◆ PROBLEM TO SOLVE
All records should be written out again exactly.

Pixel coordinate grounding data
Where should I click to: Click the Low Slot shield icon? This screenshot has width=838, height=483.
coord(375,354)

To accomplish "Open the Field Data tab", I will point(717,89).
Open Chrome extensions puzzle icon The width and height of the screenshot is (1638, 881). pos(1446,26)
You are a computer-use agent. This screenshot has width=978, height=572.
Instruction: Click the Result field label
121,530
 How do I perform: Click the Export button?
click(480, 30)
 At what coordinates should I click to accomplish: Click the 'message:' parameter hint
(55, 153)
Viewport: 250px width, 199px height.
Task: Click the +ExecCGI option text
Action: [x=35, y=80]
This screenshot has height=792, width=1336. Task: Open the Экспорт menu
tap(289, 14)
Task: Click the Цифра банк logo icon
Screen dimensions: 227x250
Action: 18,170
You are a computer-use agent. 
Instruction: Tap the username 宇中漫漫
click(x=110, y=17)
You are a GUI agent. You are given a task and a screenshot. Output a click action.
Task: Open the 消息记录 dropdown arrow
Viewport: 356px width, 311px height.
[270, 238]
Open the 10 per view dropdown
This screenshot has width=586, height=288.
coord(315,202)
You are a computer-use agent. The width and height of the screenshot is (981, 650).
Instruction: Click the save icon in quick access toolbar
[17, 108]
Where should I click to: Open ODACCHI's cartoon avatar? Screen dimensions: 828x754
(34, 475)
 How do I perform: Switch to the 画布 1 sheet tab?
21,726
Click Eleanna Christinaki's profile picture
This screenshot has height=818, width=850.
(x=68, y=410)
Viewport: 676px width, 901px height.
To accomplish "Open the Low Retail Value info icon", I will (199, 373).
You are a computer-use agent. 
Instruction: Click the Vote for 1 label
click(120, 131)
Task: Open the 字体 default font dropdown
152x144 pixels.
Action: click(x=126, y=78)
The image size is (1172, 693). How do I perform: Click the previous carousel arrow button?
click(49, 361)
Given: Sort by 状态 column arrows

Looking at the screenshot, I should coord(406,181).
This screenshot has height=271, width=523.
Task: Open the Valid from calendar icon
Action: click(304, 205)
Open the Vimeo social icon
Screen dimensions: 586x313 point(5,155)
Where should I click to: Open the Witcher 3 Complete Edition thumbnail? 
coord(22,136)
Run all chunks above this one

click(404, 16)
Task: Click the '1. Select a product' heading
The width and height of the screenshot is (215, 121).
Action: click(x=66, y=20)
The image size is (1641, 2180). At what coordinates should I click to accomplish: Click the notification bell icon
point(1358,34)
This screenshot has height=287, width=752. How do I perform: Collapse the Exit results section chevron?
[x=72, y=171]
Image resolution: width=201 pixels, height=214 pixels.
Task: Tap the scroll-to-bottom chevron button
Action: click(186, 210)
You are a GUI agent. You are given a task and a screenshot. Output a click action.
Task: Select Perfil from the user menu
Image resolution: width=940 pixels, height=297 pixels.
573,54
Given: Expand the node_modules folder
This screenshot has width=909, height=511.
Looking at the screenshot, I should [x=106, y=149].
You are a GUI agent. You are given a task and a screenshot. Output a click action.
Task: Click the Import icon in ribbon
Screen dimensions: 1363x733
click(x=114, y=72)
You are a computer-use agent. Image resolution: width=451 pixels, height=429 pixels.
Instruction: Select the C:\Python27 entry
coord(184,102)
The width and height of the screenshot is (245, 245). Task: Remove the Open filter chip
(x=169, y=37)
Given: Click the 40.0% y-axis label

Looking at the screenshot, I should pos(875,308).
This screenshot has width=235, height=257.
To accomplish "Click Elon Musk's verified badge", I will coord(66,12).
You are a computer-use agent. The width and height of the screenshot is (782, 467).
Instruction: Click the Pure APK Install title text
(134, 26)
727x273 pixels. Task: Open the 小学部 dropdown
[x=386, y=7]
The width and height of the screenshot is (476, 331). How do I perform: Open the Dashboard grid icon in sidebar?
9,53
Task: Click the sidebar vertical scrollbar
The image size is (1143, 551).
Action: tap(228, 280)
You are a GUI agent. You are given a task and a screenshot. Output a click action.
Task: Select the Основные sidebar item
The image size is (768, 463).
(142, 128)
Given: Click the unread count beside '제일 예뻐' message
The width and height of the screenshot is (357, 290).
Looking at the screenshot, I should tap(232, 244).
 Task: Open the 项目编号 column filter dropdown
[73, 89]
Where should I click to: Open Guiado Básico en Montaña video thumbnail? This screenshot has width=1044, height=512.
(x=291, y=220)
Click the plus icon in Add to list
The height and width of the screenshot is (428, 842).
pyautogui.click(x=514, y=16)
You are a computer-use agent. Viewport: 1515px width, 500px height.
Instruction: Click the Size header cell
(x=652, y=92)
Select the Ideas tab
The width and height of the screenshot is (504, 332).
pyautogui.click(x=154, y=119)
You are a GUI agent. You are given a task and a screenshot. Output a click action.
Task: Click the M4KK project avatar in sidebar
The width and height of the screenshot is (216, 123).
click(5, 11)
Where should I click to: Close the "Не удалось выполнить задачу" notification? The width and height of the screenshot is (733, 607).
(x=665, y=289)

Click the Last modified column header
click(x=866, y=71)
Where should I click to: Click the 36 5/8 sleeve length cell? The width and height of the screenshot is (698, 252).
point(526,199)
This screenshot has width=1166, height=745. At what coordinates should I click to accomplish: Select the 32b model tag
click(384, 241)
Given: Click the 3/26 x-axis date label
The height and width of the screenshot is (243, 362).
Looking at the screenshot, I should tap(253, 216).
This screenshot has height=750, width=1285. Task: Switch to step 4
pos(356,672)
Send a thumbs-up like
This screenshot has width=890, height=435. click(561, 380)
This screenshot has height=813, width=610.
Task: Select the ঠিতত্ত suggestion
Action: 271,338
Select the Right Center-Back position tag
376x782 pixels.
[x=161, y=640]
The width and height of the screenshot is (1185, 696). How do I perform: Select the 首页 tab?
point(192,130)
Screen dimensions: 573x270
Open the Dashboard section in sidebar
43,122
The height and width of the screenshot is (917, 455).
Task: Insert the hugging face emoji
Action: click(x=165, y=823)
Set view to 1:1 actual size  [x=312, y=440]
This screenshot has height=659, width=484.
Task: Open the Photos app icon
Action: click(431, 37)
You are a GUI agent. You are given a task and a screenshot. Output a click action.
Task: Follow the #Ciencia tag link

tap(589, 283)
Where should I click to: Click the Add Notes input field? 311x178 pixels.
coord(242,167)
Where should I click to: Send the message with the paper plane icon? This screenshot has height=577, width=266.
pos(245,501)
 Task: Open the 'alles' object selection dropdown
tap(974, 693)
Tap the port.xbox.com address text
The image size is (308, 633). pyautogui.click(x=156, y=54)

◆ EXERCISE ANSWER
Where should I click to: Click the Low Slot shield icon? This screenshot has width=838, height=483.
coord(375,354)

To accomplish "Open the Field Data tab", I will point(717,89).
Open Chrome extensions puzzle icon The width and height of the screenshot is (1638, 881). pos(1446,26)
You are a computer-use agent. This screenshot has width=978, height=572.
Instruction: Click the Result field label
121,530
 How do I perform: Click the Export button?
click(480, 30)
 At what coordinates should I click to accomplish: Click the 'message:' parameter hint
(55, 153)
Viewport: 250px width, 199px height.
Task: Click the +ExecCGI option text
Action: [x=35, y=80]
This screenshot has height=792, width=1336. Task: Open the Экспорт menu
tap(289, 14)
Task: Click the Цифра банк logo icon
Screen dimensions: 227x250
Action: 18,170
You are a computer-use agent. 
Instruction: Tap the username 宇中漫漫
click(x=110, y=17)
You are a GUI agent. You are given a task and a screenshot. Output a click action.
Task: Open the 消息记录 dropdown arrow
Viewport: 356px width, 311px height.
[270, 238]
Open the 10 per view dropdown
This screenshot has width=586, height=288.
coord(315,202)
You are a computer-use agent. The width and height of the screenshot is (981, 650).
Instruction: Click the save icon in quick access toolbar
[17, 108]
Where should I click to: Open ODACCHI's cartoon avatar? Screen dimensions: 828x754
(34, 475)
 How do I perform: Switch to the 画布 1 sheet tab?
21,726
Click Eleanna Christinaki's profile picture
This screenshot has height=818, width=850.
(x=68, y=410)
Viewport: 676px width, 901px height.
To accomplish "Open the Low Retail Value info icon", I will (199, 373).
You are a computer-use agent. 
Instruction: Click the Vote for 1 label
click(120, 131)
Task: Open the 字体 default font dropdown
152x144 pixels.
Action: click(x=126, y=78)
The image size is (1172, 693). How do I perform: Click the previous carousel arrow button?
click(49, 361)
Given: Sort by 状态 column arrows

Looking at the screenshot, I should coord(406,181).
This screenshot has height=271, width=523.
Task: Open the Valid from calendar icon
Action: click(304, 205)
Open the Vimeo social icon
Screen dimensions: 586x313 point(5,155)
Where should I click to: Open the Witcher 3 Complete Edition thumbnail? 
coord(22,136)
Run all chunks above this one

click(404, 16)
Task: Click the '1. Select a product' heading
The width and height of the screenshot is (215, 121).
Action: click(x=66, y=20)
The image size is (1641, 2180). At what coordinates should I click to accomplish: Click the notification bell icon
point(1358,34)
This screenshot has height=287, width=752. How do I perform: Collapse the Exit results section chevron?
[x=72, y=171]
Image resolution: width=201 pixels, height=214 pixels.
Task: Tap the scroll-to-bottom chevron button
Action: click(186, 210)
You are a GUI agent. You are given a task and a screenshot. Output a click action.
Task: Select Perfil from the user menu
Image resolution: width=940 pixels, height=297 pixels.
573,54
Given: Expand the node_modules folder
This screenshot has width=909, height=511.
Looking at the screenshot, I should [x=106, y=149].
You are a GUI agent. You are given a task and a screenshot. Output a click action.
Task: Click the Import icon in ribbon
Screen dimensions: 1363x733
click(x=114, y=72)
You are a computer-use agent. Image resolution: width=451 pixels, height=429 pixels.
Instruction: Select the C:\Python27 entry
coord(184,102)
The width and height of the screenshot is (245, 245). Task: Remove the Open filter chip
(x=169, y=37)
Given: Click the 40.0% y-axis label

Looking at the screenshot, I should pos(875,308).
This screenshot has width=235, height=257.
To accomplish "Click Elon Musk's verified badge", I will coord(66,12).
You are a computer-use agent. The width and height of the screenshot is (782, 467).
Instruction: Click the Pure APK Install title text
(134, 26)
727x273 pixels. Task: Open the 小学部 dropdown
[x=386, y=7]
The width and height of the screenshot is (476, 331). How do I perform: Open the Dashboard grid icon in sidebar?
9,53
Task: Click the sidebar vertical scrollbar
The image size is (1143, 551).
Action: tap(228, 280)
You are a GUI agent. You are given a task and a screenshot. Output a click action.
Task: Select the Основные sidebar item
The image size is (768, 463).
(142, 128)
Given: Click the unread count beside '제일 예뻐' message
The width and height of the screenshot is (357, 290).
Looking at the screenshot, I should tap(232, 244).
 Task: Open the 项目编号 column filter dropdown
[73, 89]
Where should I click to: Open Guiado Básico en Montaña video thumbnail? This screenshot has width=1044, height=512.
(x=291, y=220)
Click the plus icon in Add to list
The height and width of the screenshot is (428, 842).
pyautogui.click(x=514, y=16)
You are a computer-use agent. Viewport: 1515px width, 500px height.
Instruction: Click the Size header cell
(x=652, y=92)
Select the Ideas tab
The width and height of the screenshot is (504, 332).
pyautogui.click(x=154, y=119)
You are a GUI agent. You are given a task and a screenshot. Output a click action.
Task: Click the M4KK project avatar in sidebar
The width and height of the screenshot is (216, 123).
click(5, 11)
Where should I click to: Close the "Не удалось выполнить задачу" notification? The width and height of the screenshot is (733, 607).
(x=665, y=289)

Click the Last modified column header
click(x=866, y=71)
Where should I click to: Click the 36 5/8 sleeve length cell? The width and height of the screenshot is (698, 252).
point(526,199)
This screenshot has width=1166, height=745. At what coordinates should I click to accomplish: Select the 32b model tag
click(384, 241)
Given: Click the 3/26 x-axis date label
The height and width of the screenshot is (243, 362).
Looking at the screenshot, I should tap(253, 216).
This screenshot has height=750, width=1285. Task: Switch to step 4
pos(356,672)
Send a thumbs-up like
This screenshot has width=890, height=435. click(561, 380)
This screenshot has height=813, width=610.
Task: Select the ঠিতত্ত suggestion
Action: 271,338
Select the Right Center-Back position tag
376x782 pixels.
[x=161, y=640]
The width and height of the screenshot is (1185, 696). How do I perform: Select the 首页 tab?
point(192,130)
Screen dimensions: 573x270
Open the Dashboard section in sidebar
43,122
The height and width of the screenshot is (917, 455).
Task: Insert the hugging face emoji
Action: click(x=165, y=823)
Set view to 1:1 actual size  [x=312, y=440]
This screenshot has height=659, width=484.
Task: Open the Photos app icon
Action: click(431, 37)
You are a GUI agent. You are given a task and a screenshot. Output a click action.
Task: Follow the #Ciencia tag link

tap(589, 283)
Where should I click to: Click the Add Notes input field? 311x178 pixels.
coord(242,167)
Where should I click to: Send the message with the paper plane icon? This screenshot has height=577, width=266.
pos(245,501)
 Task: Open the 'alles' object selection dropdown
tap(974, 693)
Tap the port.xbox.com address text
The image size is (308, 633). pyautogui.click(x=156, y=54)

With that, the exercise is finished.